WILMINGTON, Del. (CBS/AP) Despite filling in an additional five hours of missing time in the last days of John Wheeler III, Delaware police say there are still too many questions that they don't have answers to, including how the respected national defense expert died, what caused him to act disoriented in the days leading up to his death, and whether a real estate dispute played any role in his death.
Investigators consider Wheeler's death a homicide but have been mum about who may have killed him or how he died. Police have also refused to say what injuries, if any, were on Wheeler's body when it was found Friday morning at the Cherry Island Landfill in a truckload of trash collected from 10 bins in Newark, Del., 15 miles away.
"We believe it was a homicide because it was ruled a homicide by the state medical examiners," said Newark Police Lt. Mark A. Farrall.

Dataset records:
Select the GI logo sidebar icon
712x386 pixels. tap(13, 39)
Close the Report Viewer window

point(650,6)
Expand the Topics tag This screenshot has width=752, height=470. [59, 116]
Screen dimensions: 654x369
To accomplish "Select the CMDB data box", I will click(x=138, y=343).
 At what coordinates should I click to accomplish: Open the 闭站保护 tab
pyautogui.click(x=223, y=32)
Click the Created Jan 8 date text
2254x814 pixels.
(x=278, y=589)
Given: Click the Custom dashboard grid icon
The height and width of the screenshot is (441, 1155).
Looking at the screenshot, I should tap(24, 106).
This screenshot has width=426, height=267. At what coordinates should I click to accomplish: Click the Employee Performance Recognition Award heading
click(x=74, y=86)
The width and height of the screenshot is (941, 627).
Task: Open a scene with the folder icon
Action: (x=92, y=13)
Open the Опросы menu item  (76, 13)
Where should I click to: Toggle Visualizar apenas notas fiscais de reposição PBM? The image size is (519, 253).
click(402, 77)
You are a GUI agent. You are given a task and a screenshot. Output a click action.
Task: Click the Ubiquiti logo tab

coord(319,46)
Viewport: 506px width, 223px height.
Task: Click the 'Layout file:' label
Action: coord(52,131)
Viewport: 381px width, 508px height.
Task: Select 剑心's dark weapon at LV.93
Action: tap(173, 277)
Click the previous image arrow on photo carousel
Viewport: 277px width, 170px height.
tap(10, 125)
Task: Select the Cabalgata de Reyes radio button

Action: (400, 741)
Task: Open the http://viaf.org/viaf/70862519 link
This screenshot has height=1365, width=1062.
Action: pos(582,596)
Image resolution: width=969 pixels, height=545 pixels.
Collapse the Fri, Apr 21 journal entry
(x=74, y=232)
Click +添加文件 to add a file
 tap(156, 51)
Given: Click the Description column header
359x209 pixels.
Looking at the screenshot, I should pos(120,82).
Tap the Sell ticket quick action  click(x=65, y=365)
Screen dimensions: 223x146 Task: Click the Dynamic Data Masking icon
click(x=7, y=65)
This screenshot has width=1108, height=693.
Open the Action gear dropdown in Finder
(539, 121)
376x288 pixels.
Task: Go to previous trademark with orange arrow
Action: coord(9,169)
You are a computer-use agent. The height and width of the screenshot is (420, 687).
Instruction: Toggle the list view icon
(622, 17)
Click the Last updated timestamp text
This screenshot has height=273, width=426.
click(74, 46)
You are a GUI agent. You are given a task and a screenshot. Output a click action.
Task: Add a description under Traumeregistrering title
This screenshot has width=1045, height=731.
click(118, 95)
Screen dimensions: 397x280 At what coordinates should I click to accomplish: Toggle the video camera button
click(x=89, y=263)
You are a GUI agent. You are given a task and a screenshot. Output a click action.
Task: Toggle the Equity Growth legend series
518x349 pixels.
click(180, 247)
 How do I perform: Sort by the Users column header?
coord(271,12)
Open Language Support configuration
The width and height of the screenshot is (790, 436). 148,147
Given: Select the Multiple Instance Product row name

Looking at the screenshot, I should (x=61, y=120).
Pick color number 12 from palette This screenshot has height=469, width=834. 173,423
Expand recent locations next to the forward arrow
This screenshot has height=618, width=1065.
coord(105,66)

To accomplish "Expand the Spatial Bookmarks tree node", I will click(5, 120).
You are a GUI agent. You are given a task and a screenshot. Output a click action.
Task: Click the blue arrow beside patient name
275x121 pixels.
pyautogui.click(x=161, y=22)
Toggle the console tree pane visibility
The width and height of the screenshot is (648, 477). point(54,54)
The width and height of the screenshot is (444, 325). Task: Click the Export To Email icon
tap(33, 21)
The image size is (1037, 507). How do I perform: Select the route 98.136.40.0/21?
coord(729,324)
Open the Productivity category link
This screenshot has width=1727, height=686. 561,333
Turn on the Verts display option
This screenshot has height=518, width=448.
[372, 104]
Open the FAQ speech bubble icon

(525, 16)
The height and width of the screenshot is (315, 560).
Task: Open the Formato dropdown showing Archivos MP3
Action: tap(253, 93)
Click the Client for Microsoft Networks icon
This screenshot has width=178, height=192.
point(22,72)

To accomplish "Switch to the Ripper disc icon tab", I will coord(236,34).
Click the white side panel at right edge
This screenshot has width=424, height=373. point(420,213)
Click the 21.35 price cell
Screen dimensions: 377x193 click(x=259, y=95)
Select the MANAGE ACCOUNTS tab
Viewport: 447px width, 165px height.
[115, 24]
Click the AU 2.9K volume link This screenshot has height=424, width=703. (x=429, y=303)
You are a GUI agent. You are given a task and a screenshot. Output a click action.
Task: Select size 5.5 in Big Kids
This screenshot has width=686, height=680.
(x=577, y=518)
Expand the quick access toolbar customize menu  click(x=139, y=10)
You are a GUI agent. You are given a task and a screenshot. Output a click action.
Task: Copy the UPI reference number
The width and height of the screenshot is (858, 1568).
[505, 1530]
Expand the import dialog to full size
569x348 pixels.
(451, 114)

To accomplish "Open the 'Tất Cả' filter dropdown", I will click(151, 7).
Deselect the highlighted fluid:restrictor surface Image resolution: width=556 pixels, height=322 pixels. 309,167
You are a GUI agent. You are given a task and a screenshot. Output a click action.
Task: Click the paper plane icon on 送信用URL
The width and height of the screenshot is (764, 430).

▶ _Prompt A_
From the news report about John Wheeler III's death, quote everything from "WILMINGTON, Del. (CBS/AP)" down to "Mark A. Farrall.".
▶ _Prompt B_
Extend the news report on the death of John Wheeler III, picking up after its last sentence.

▶ _Response A_
WILMINGTON, Del. (CBS/AP) Despite filling in an additional five hours of missing time in the last days of John Wheeler III, Delaware police say there are still too many questions that they don't have answers to, including how the respected national defense expert died, what caused him to act disoriented in the days leading up to his death, and whether a real estate dispute played any role in his death.
Investigators consider Wheeler's death a homicide but have been mum about who may have killed him or how he died. Police have also refused to say what injuries, if any, were on Wheeler's body when it was found Friday morning at the Cherry Island Landfill in a truckload of trash collected from 10 bins in Newark, Del., 15 miles away.
"We believe it was a homicide because it was ruled a homicide by the state medical examiners," said Newark Police Lt. Mark A. Farrall.

▶ _Response B_
But the more investigators try to fill in the holes the more holes they seem to find. While searching surveillance footage looking for who might have dumped Wheeler's body, they found disturbing footage of the decorated ex-Pentagon official acting disoriented.
Parking garage videos from Dec 29, two days before his death, showed him in a black suit with no tie, wearing only one shoe even though there was snow outside. He was carrying his other shoe.
He told a parking attendant he wanted to get warm before he paid for parking, but police said his car wasn't there. He also said his briefcase was stolen and repeatedly said he wasn't drunk.
But just an hour before he showed up disheveled at the parking garage in Wilmington, Wheeler reportedly asked a pharmacist in New Castle, near Wheeler's home, for a ride to Wilmington, five miles away, according to The Washington Post.
Murali Gouro, who had filled Wheeler's prescriptions in the past, said Wheeler looked upset. Gouro said he offered to call Wheeler a cab, but Wheeler left, the Post reported.
The last time he was seen alive on video, a day after the incident at the parking garage, he was wandering an office building and is seen refusing help from several people who approached him, police said.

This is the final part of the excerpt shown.